TASK OBJECTIVE:
Look through the records below and copy each line that includes the word "width".

MATERIAL PROVIDED:
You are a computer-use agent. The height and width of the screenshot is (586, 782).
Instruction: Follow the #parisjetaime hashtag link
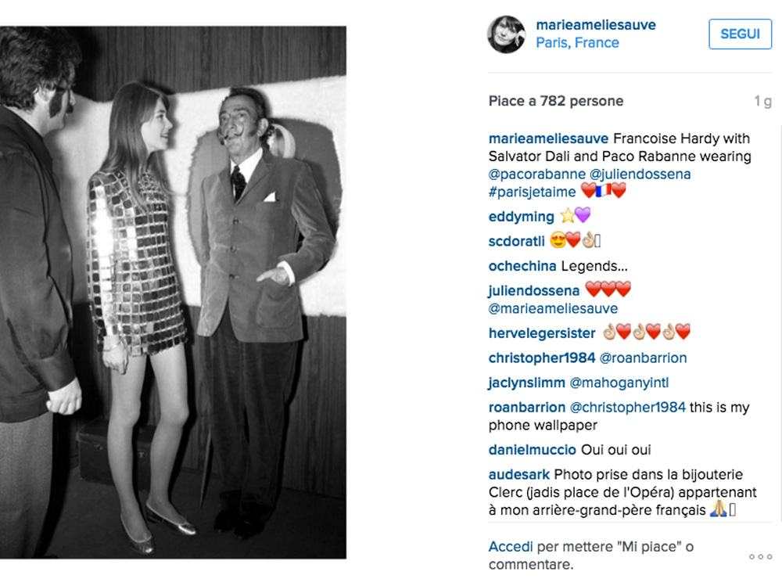[531, 192]
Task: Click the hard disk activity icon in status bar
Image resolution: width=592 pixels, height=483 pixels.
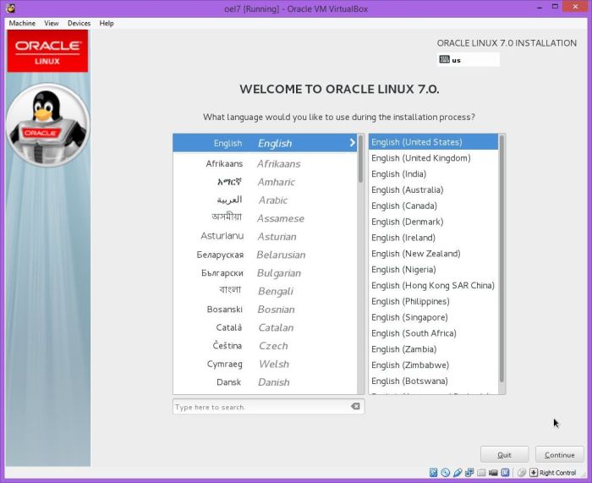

TASK SOLUTION:
You are a computer-use agent. The height and width of the screenshot is (586, 782).
Image resolution: width=592 pixels, height=483 pixels.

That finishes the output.